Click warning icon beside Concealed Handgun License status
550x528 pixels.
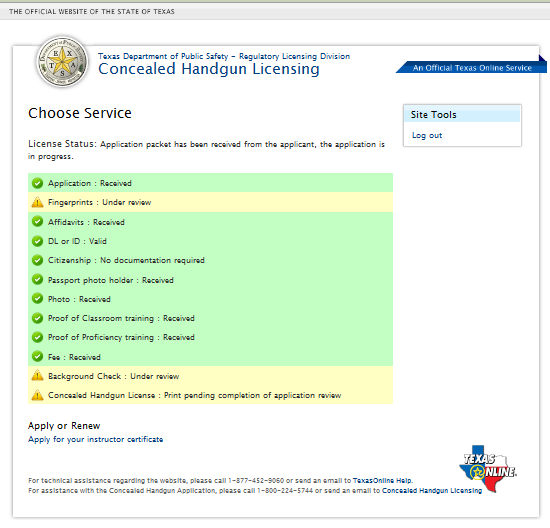tap(37, 395)
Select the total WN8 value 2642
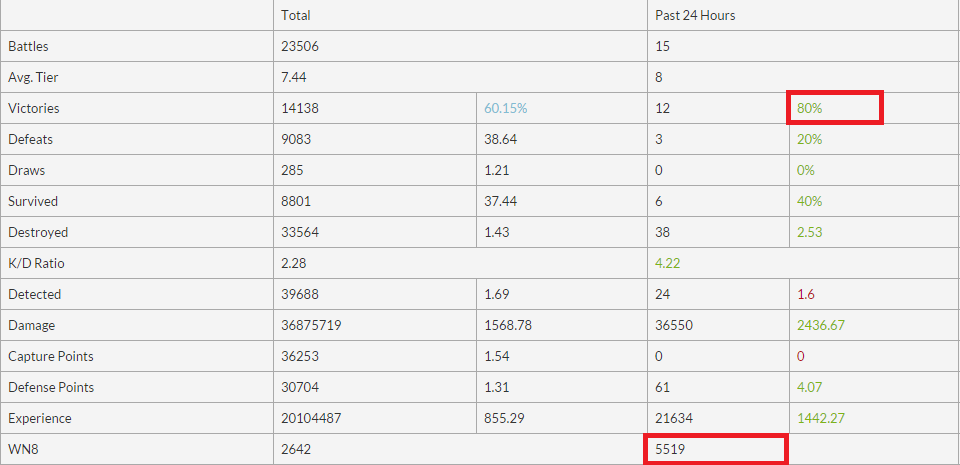 297,450
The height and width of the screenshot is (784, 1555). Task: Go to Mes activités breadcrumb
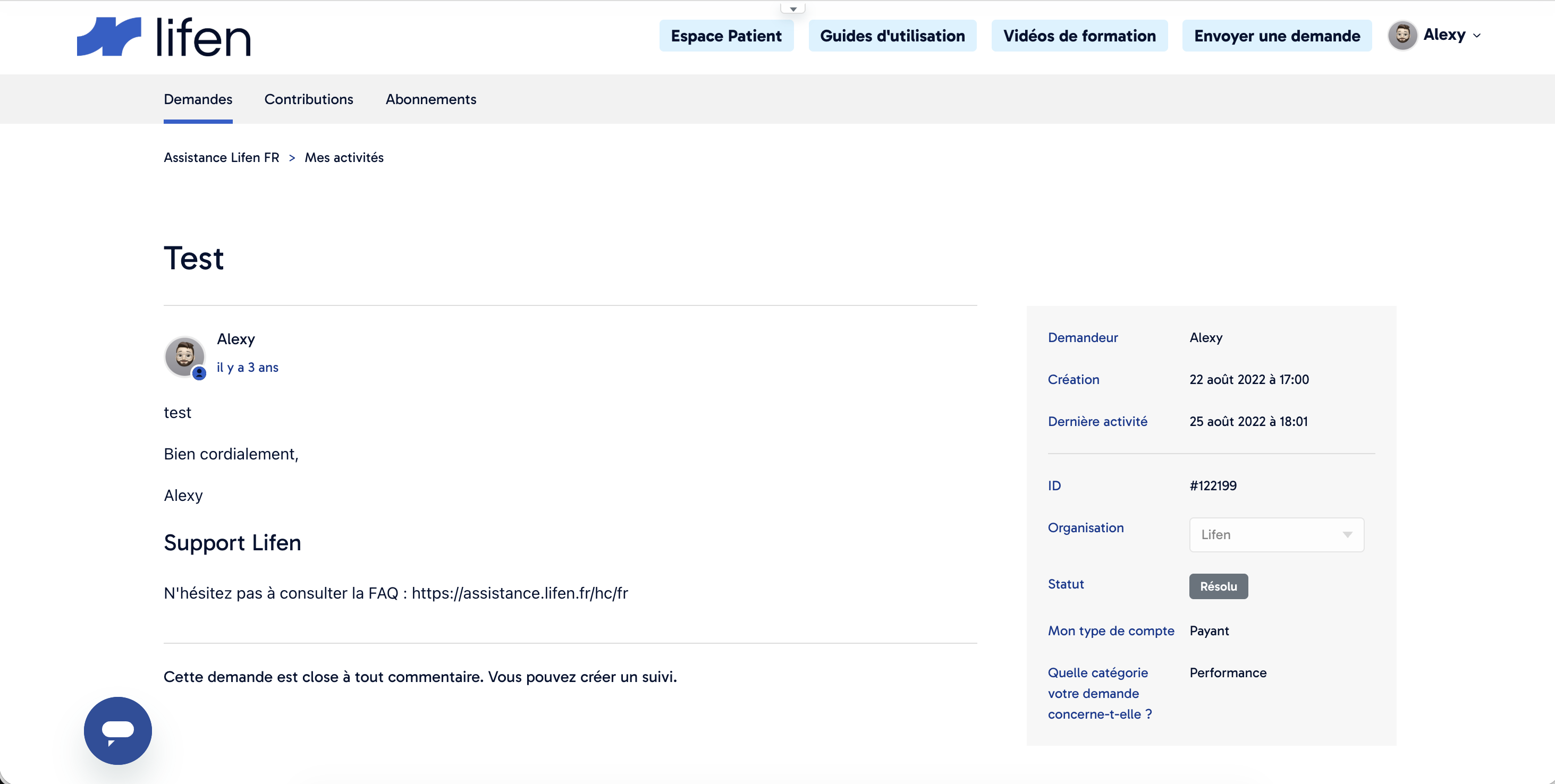(344, 158)
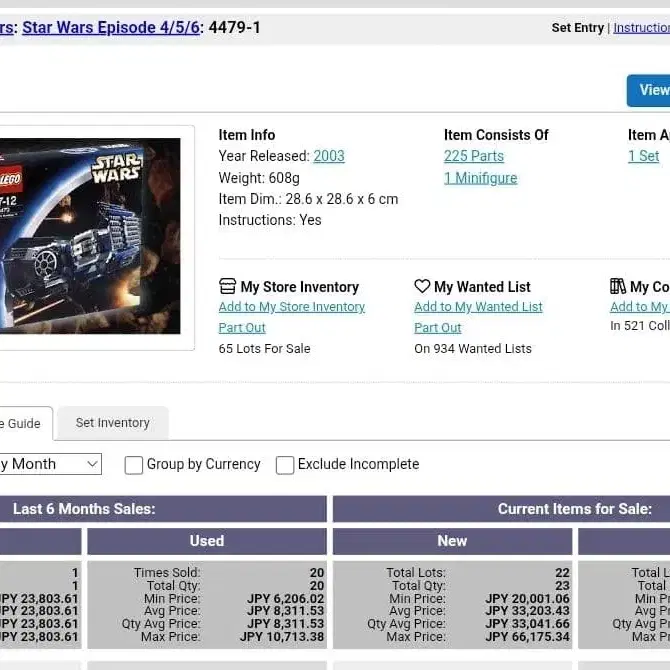Open the Instructions link in the header
670x670 pixels.
(x=641, y=28)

★ ★ ★ ★ ★

§ **EXERCISE DIRECTIONS**
Every line of the listing above is to be retyped exactly, but the pictures are to be dropped.

§ **OUTPUT FOR THIS TASK**
Click warning icon beside Concealed Handgun License status
550x528 pixels.
tap(37, 395)
Select the total WN8 value 2642
 297,450
The height and width of the screenshot is (784, 1555). Task: Go to Mes activités breadcrumb
(344, 158)
Open the Instructions link in the header
670x670 pixels.
(x=641, y=28)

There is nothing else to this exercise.